> WHAT IS EXPECTED: Beneath this instruction is a block of data; output from it exactly the lines that run from the one containing "Where should I click to: Click the station=OUI" through the one containing "Open the help", inclusive.

[Data records]
= = = = = = =

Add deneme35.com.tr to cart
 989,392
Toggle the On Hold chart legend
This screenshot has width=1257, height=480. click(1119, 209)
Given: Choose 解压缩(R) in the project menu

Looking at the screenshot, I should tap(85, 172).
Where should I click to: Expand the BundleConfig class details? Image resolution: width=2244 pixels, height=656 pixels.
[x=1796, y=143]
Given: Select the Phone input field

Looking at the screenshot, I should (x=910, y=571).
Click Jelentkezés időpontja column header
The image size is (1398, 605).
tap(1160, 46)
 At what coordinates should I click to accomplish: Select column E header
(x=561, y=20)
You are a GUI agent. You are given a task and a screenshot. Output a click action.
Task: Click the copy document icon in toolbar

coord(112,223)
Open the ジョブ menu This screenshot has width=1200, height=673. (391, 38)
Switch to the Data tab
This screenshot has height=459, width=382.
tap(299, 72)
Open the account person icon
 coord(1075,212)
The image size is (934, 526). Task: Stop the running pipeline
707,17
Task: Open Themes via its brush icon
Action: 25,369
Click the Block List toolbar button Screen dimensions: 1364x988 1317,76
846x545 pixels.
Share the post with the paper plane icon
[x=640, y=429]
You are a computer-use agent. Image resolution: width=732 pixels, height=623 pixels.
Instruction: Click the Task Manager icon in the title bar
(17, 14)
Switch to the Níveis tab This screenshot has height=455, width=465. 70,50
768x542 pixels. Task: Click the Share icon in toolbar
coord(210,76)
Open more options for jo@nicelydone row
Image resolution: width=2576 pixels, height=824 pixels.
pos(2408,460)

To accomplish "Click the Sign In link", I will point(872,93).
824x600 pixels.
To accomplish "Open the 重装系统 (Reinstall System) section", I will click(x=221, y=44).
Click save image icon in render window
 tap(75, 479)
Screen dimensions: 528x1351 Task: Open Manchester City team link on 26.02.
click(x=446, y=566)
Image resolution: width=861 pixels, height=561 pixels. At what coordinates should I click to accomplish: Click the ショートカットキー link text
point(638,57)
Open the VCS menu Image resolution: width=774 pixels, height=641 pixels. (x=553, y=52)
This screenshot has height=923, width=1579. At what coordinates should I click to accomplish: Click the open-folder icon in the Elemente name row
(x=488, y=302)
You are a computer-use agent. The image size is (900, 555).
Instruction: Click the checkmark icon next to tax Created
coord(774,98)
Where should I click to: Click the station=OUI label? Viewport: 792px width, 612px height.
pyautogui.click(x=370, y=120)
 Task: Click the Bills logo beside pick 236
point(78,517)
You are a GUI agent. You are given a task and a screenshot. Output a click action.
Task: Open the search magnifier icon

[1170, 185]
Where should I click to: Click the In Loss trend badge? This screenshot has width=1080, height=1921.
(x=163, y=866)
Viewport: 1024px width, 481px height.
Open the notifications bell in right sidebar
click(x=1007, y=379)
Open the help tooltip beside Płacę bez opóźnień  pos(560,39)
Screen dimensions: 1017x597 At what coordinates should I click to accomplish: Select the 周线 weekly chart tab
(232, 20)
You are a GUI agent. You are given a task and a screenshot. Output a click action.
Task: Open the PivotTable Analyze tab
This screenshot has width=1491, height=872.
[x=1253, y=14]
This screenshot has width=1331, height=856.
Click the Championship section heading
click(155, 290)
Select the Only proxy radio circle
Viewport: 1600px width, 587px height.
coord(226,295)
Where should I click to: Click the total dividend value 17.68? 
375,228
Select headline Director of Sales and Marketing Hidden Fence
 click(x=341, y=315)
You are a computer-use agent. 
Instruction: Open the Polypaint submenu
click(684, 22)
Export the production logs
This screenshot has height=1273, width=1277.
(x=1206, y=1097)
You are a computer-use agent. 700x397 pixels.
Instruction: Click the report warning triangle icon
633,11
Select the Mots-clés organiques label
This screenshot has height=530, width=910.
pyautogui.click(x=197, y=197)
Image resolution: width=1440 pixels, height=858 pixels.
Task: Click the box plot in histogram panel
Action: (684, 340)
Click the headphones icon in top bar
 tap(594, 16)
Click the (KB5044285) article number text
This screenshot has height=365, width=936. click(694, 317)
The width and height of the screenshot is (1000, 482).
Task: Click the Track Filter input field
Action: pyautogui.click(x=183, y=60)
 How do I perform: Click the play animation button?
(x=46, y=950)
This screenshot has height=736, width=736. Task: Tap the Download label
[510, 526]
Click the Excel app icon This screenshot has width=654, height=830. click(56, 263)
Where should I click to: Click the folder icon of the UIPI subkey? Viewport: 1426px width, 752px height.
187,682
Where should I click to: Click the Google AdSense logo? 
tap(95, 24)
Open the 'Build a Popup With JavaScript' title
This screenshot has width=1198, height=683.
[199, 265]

= = = = = = =

> RESULT FOR THIS TASK:
Where should I click to: Click the station=OUI label? Viewport: 792px width, 612px height.
pyautogui.click(x=370, y=120)
 Task: Click the Bills logo beside pick 236
point(78,517)
You are a GUI agent. You are given a task and a screenshot. Output a click action.
Task: Open the search magnifier icon

[1170, 185]
Where should I click to: Click the In Loss trend badge? This screenshot has width=1080, height=1921.
(x=163, y=866)
Viewport: 1024px width, 481px height.
Open the notifications bell in right sidebar
click(x=1007, y=379)
Open the help tooltip beside Płacę bez opóźnień  pos(560,39)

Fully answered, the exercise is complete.